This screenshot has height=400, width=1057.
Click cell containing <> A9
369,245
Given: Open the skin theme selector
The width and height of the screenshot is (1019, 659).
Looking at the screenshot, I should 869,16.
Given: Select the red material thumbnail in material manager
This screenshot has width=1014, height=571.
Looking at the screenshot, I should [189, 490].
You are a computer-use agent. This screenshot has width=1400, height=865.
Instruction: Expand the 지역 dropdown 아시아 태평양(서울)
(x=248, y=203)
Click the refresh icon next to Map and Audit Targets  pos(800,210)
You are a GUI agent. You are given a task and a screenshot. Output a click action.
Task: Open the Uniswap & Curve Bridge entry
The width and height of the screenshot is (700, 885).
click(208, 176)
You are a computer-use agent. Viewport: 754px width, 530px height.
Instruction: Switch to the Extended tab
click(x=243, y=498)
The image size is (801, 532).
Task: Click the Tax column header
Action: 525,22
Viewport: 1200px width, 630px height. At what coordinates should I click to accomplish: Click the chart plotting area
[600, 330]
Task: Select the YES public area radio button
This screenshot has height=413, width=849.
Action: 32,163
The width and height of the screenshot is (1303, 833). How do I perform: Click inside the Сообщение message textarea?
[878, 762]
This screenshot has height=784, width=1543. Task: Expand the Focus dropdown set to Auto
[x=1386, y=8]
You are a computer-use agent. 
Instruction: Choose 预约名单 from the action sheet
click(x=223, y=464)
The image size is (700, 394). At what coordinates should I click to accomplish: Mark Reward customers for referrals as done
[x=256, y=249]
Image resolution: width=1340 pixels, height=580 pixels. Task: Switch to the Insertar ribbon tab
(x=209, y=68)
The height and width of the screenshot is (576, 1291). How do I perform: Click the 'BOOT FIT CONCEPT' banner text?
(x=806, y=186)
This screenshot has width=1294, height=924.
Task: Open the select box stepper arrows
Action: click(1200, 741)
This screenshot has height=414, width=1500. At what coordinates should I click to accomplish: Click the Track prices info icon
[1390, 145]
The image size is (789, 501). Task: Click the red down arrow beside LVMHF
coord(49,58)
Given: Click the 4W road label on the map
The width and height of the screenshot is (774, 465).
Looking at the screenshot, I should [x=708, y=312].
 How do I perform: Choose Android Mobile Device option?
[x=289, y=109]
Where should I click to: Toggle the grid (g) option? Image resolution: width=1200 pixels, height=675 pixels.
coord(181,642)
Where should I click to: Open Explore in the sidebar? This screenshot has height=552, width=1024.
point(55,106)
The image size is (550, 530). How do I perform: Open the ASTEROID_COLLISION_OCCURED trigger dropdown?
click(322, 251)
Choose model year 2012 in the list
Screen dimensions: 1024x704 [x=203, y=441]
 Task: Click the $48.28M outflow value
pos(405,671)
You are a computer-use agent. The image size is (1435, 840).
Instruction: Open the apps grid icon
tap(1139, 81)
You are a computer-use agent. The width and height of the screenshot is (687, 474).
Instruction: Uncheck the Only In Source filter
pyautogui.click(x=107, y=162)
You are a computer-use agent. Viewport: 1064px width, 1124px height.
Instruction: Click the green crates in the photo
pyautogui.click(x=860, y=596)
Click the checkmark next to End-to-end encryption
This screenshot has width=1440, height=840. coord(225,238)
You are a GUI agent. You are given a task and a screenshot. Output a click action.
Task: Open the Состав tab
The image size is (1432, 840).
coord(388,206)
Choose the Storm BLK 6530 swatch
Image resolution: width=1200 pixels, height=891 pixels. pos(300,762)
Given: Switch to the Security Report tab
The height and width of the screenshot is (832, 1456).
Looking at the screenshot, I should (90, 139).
---+---
• _Written exercise_
Return all of the data above verbatim, line for line and in its original order.

• _Result of this exercise_
This screenshot has height=400, width=1057.
Click cell containing <> A9
369,245
Given: Open the skin theme selector
The width and height of the screenshot is (1019, 659).
Looking at the screenshot, I should 869,16.
Given: Select the red material thumbnail in material manager
This screenshot has width=1014, height=571.
Looking at the screenshot, I should [189, 490].
You are a computer-use agent. This screenshot has width=1400, height=865.
Instruction: Expand the 지역 dropdown 아시아 태평양(서울)
(x=248, y=203)
Click the refresh icon next to Map and Audit Targets  pos(800,210)
You are a GUI agent. You are given a task and a screenshot. Output a click action.
Task: Open the Uniswap & Curve Bridge entry
The width and height of the screenshot is (700, 885).
click(208, 176)
You are a computer-use agent. Viewport: 754px width, 530px height.
Instruction: Switch to the Extended tab
click(x=243, y=498)
The image size is (801, 532).
Task: Click the Tax column header
Action: 525,22
Viewport: 1200px width, 630px height. At what coordinates should I click to accomplish: Click the chart plotting area
[600, 330]
Task: Select the YES public area radio button
This screenshot has height=413, width=849.
Action: 32,163
The width and height of the screenshot is (1303, 833). How do I perform: Click inside the Сообщение message textarea?
[878, 762]
This screenshot has height=784, width=1543. Task: Expand the Focus dropdown set to Auto
[x=1386, y=8]
You are a computer-use agent. 
Instruction: Choose 预约名单 from the action sheet
click(x=223, y=464)
The image size is (700, 394). At what coordinates should I click to accomplish: Mark Reward customers for referrals as done
[x=256, y=249]
Image resolution: width=1340 pixels, height=580 pixels. Task: Switch to the Insertar ribbon tab
(x=209, y=68)
The height and width of the screenshot is (576, 1291). How do I perform: Click the 'BOOT FIT CONCEPT' banner text?
(x=806, y=186)
This screenshot has width=1294, height=924.
Task: Open the select box stepper arrows
Action: click(1200, 741)
This screenshot has height=414, width=1500. At what coordinates should I click to accomplish: Click the Track prices info icon
[1390, 145]
The image size is (789, 501). Task: Click the red down arrow beside LVMHF
coord(49,58)
Given: Click the 4W road label on the map
The width and height of the screenshot is (774, 465).
Looking at the screenshot, I should [x=708, y=312].
 How do I perform: Choose Android Mobile Device option?
[x=289, y=109]
Where should I click to: Toggle the grid (g) option? Image resolution: width=1200 pixels, height=675 pixels.
coord(181,642)
Where should I click to: Open Explore in the sidebar? This screenshot has height=552, width=1024.
point(55,106)
The image size is (550, 530). How do I perform: Open the ASTEROID_COLLISION_OCCURED trigger dropdown?
click(322, 251)
Choose model year 2012 in the list
Screen dimensions: 1024x704 [x=203, y=441]
 Task: Click the $48.28M outflow value
pos(405,671)
You are a computer-use agent. The image size is (1435, 840).
Instruction: Open the apps grid icon
tap(1139, 81)
You are a computer-use agent. The width and height of the screenshot is (687, 474).
Instruction: Uncheck the Only In Source filter
pyautogui.click(x=107, y=162)
You are a computer-use agent. Viewport: 1064px width, 1124px height.
Instruction: Click the green crates in the photo
pyautogui.click(x=860, y=596)
Click the checkmark next to End-to-end encryption
This screenshot has width=1440, height=840. coord(225,238)
You are a GUI agent. You are given a task and a screenshot. Output a click action.
Task: Open the Состав tab
The image size is (1432, 840).
coord(388,206)
Choose the Storm BLK 6530 swatch
Image resolution: width=1200 pixels, height=891 pixels. pos(300,762)
Given: Switch to the Security Report tab
The height and width of the screenshot is (832, 1456).
Looking at the screenshot, I should (90, 139).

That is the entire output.